EXCERPT TO READ:
========================================================================
Distinct lists on dates where an ID is present (i.e. intersects) on consecutive dates - sql

I'm trying to make an MSSQL query that produces lists of apartment prices. The ultimate goal of the query is to calculate the percentage change in average prices of apartments. However, this final calculation (namely taking averages) is something I can fix in code provided that the list(s) of prices that are retrieved are correct.
What makes this tricky is that apartments are sold and new ones added all the time, so when comparing prices from week to week (I have weekly data), I only want to compare prices for apartments that have a recorded price in weeks (t-1, t), (t, t+1), (t+1,t+2) etc. In other words, some apartments that had a recorded price in time (t-1) might not be there at time t, and some apartments may have been added at time t (and thus weren't there at time t-1). I only want to select prices in week t-1 and t where some ApartmentID exists in both week t-1 and t to calculate the average change in week t.
Example data
-------------------------------------------------------------
| RegistrationID | Date | Price | ApartmentID |
-------------------------------------------------------------
| 1 | 2014-04-04 | 5 | 1 |
| 2 | 2014-04-04 | 6 | 2 |
| 3 | 2014-04-04 | 4 | 3 |
| 4 | 2014-04-11 | 5.2 | 1 |
| 5 | 2014-04-11 | 4 | 3 |
| 6 | 2014-04-11 | 7 | 4 |
| 7 | 2014-04-19 | 5.1 | 1 |
| 8 | 2014-04-19 | 4.1 | 3 |
| 9 | 2014-04-19 | 7.1 | 4 |
| 10 | 2014-04-26 | 4.1 | 3 |
| 11 | 2014-04-26 | 7.2 | 4 |
-------------------------------------------------------------
Solutions thoughts
I think it makes sense to produce two different lists, one for odd-numbered weeks and one for even-numbered weeks. List 1 would then contain Date, Price and ApartmentID that are valid for the tuples (t-1,t), (t+1,t+2), (t+3,t+4) etc. while list 2 would contain the same for the tuples (t,t+1),(t+2,t+3),(t+4,t+5) etc. The reason I think two lists are needed is that for any given week t, there are two sets of apartments and corresponding prices that need to be produced - one that is "forward compatible" and one that is "backwards compatible".
If two such lists can be produced, then the rest is simply an exercise in taking averages over each distinct date.
========================================================================
DATASET:
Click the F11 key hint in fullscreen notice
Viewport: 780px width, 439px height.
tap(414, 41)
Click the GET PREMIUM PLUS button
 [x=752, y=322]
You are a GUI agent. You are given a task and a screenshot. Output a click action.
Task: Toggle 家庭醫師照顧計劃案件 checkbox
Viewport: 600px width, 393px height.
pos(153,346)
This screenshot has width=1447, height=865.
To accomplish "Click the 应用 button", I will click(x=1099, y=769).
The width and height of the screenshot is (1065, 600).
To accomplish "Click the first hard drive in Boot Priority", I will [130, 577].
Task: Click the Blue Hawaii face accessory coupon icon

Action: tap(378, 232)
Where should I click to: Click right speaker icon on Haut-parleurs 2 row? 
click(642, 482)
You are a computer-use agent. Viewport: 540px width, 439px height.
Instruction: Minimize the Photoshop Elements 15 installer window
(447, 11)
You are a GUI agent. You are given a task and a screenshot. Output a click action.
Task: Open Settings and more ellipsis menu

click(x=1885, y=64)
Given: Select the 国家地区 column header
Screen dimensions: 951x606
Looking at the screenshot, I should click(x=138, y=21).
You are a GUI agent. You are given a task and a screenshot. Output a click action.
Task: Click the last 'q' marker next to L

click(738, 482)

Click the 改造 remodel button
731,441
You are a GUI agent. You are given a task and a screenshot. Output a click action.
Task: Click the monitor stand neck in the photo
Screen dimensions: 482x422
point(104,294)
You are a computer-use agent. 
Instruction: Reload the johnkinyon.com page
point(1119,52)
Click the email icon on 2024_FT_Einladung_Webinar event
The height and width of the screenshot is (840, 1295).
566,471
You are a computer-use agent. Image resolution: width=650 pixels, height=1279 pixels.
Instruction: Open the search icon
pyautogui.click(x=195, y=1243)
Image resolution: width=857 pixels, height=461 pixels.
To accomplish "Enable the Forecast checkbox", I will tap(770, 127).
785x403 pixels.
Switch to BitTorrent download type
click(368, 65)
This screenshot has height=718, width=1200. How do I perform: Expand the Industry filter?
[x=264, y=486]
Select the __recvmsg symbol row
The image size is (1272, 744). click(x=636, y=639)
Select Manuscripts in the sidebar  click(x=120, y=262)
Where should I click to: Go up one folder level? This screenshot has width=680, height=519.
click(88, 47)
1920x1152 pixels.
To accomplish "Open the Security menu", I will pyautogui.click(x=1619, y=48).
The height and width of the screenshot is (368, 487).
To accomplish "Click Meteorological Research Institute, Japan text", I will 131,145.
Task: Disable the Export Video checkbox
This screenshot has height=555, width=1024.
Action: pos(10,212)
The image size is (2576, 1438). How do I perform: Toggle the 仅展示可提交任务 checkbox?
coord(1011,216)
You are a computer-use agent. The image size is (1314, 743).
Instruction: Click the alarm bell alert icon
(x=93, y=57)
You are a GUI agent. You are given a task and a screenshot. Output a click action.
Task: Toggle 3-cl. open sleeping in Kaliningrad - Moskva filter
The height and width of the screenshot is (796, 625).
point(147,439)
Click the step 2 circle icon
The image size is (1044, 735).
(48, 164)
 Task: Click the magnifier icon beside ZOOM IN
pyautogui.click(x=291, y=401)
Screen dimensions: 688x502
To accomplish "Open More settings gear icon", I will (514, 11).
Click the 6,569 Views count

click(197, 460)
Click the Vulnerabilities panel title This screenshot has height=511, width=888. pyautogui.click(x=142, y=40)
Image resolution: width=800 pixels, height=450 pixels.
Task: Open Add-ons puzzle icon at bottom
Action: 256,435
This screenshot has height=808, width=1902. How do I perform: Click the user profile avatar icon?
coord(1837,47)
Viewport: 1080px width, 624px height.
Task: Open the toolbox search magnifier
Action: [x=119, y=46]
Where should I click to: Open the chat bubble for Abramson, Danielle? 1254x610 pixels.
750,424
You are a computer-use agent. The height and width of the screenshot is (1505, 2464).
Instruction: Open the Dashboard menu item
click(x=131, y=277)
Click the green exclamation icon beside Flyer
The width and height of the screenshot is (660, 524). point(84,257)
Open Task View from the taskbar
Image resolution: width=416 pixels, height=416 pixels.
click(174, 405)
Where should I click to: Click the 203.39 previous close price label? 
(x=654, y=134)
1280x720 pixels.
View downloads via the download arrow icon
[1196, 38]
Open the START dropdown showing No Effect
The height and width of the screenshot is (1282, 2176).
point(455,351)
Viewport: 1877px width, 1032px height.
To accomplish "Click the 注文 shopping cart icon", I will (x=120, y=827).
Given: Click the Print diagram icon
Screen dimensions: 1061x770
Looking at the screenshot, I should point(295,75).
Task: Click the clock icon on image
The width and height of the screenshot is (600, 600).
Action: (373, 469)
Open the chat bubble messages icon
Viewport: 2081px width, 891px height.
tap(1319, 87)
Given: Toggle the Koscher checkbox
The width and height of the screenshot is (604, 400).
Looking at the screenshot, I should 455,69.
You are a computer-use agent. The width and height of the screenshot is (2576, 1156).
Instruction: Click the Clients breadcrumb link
========================================================================
TASK DETAILS: Check each statement against the SQL question about apartment prices and answer yes or no, quoting the words that decide it. 1. The price data is recorded once a week. 2. The writer needs the query itself to take the averages. 3. The writer suggests building one list for odd-numbered weeks and another for even-numbered weeks.

TASK SOLUTION:
1. Yes: "I have weekly data"
2. No: "this final calculation (namely taking averages) is something I can fix in code provided that the list(s) of prices that are retrieved are correct"
3. Yes: "produce two different lists, one for odd-numbered weeks and one for even-numbered weeks"